Witnessing a vulnerable young person struggling, unable to function normally or coordinate their life, is not just distressing but profoundly disheartening. Is their predicament a result of personal choices or the influence of peers? In Nigeria, a staggering 30 to 35 million individuals spend around USD $15,000 to USD $30,000 annually on psychotropic drugs and alcoholic beverages. The misuse of these substances, coupled with related criminal activity, has led to a significant surge in youth incarceration. According to the United Nations Office on Drug and Crime (UNODC) report in Nigeria, 14.4 percent (14.3 million) of individuals aged 15 to 64 abuse drugs. An analysis of a nationwide survey in 2015 revealed alcohol as the most prevalent substance, while cannabis ranked highest among illicit drugs. Shockingly, drug abuse permeates educational levels and even reaches secondary school students.
Addiction, as defined by Wikipedia, is a neuropsychological disorder characterized by a persistent and overwhelming urge to use drugs or engage in behaviors that yield natural rewards, despite resulting harm and negative consequences. Repeated drug use alters brain function, perpetuating cravings and weakening but not entirely eliminating self-control. This alteration in brain function underpins addiction as a complex disorder, involving intricate psychosocial and neurobiological elements, often involuntary in nature. Key indicators of addiction encompass compulsive engagement in rewarding stimuli, obsession with substances or behaviors, and continued usage despite adverse outcomes. The habits associated with addiction offer immediate satisfaction (short-term rewards) but carry long-term detrimental effects (long-term costs).
Examples of drug (or more generally, substance) abuse include addictions to alcohol, marijuana, amphetamin, cocaine, nicotine, opioid, and eating or food addiction. Alternatively, behavioural addictions may include gambling, internet, social media, video game and sexual addiction.’’
When something is neuropsychological, it’s clear that the brain has been disrupted from its normal function. Addiction and its struggles are seen from one end of the nation to the other, every day, there are people faced with a strong pull to douse their feelings with one form of addiction to the other in search of immediate gratification from the pending issue. For something that threatens a person’s basic health and safety implies that people should run the other way but reverse is the case, people will run to alcohol and other addiction with their full defence saying they have it under control.
In the complex world of addiction, pointing fingers doesn’t solve the problem. Addiction is a multifaceted issue, and it doesn’t discriminate. Some are exposed to it early, while others make choices later in life. Blame won’t set us free, but understanding and compassion can. One of the first steps to overcoming addiction is self-awareness. It’s about acknowledging the choices we’ve made and their consequences.
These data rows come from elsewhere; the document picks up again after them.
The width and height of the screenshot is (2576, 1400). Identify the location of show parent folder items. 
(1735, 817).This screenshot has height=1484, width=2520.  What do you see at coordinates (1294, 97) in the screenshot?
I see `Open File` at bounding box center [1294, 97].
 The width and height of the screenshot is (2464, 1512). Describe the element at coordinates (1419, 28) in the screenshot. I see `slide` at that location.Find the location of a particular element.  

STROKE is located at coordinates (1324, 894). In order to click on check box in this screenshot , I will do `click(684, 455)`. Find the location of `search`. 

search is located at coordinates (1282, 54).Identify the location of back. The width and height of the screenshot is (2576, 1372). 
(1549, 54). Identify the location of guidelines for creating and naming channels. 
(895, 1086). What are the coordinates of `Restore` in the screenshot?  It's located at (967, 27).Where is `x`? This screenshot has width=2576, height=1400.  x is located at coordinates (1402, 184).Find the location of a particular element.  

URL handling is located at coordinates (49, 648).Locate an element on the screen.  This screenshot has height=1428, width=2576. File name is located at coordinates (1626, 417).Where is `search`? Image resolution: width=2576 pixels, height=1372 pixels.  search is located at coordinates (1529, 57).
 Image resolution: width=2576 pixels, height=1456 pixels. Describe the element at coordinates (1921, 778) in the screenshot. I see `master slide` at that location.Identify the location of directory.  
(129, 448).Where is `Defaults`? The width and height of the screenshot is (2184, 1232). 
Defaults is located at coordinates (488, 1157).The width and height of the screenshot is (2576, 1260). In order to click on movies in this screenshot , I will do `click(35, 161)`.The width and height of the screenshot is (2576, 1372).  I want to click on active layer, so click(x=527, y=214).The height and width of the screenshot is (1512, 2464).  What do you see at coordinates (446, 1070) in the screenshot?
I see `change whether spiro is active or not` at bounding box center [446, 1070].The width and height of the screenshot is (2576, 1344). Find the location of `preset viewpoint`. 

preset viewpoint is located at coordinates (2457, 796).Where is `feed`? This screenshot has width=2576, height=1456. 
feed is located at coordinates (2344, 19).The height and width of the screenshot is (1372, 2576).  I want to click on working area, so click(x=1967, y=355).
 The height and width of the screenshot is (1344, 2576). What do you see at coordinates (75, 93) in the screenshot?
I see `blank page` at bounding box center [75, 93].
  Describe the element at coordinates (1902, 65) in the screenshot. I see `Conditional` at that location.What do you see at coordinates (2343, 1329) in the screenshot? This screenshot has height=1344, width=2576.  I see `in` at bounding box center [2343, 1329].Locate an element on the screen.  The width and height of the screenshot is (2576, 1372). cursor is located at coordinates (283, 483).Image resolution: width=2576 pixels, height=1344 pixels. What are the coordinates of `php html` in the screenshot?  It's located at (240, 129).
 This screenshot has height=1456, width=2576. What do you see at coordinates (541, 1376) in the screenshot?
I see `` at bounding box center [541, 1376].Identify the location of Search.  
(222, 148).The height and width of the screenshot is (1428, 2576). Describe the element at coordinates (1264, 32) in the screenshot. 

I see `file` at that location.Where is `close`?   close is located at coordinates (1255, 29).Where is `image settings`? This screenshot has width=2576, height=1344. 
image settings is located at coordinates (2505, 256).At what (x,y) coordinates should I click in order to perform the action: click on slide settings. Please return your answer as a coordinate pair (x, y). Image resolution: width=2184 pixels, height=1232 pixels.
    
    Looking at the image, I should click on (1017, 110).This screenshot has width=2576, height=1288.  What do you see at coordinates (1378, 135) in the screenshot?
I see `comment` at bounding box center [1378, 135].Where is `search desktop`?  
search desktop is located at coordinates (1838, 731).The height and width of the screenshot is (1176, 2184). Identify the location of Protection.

Whether you started young or later in life, taking responsibility is empowering.
Sobriety isn’t an overnight miracle; it’s a daily commitment to living better. It’s about knowing your limits, recognising triggers, and making choices that nurture your well-being. Prevention is crucial. Teaching young ones about self-control, resilience, and delayed gratification is a gift for their future. Let’s create a world where they are equipped to face challenges with strength and not seek solace in substances.
To those on the path to recovery, know that you’re not alone. Countless individuals have walked this road and found healing and wholeness. Reach out for support, share your struggles, and connect with those who understand. No matter where you are in your journey, there is hope. Every day is a new chance for change. Sobriety and wholeness are within reach. You are capable of reclaiming your health and life.
Addiction is a battle, but it’s a battle that can be won. Let’s replace judgment with understanding, blame with compassion, and despair with hope. Together, we can support each other on the road to recovery and healing.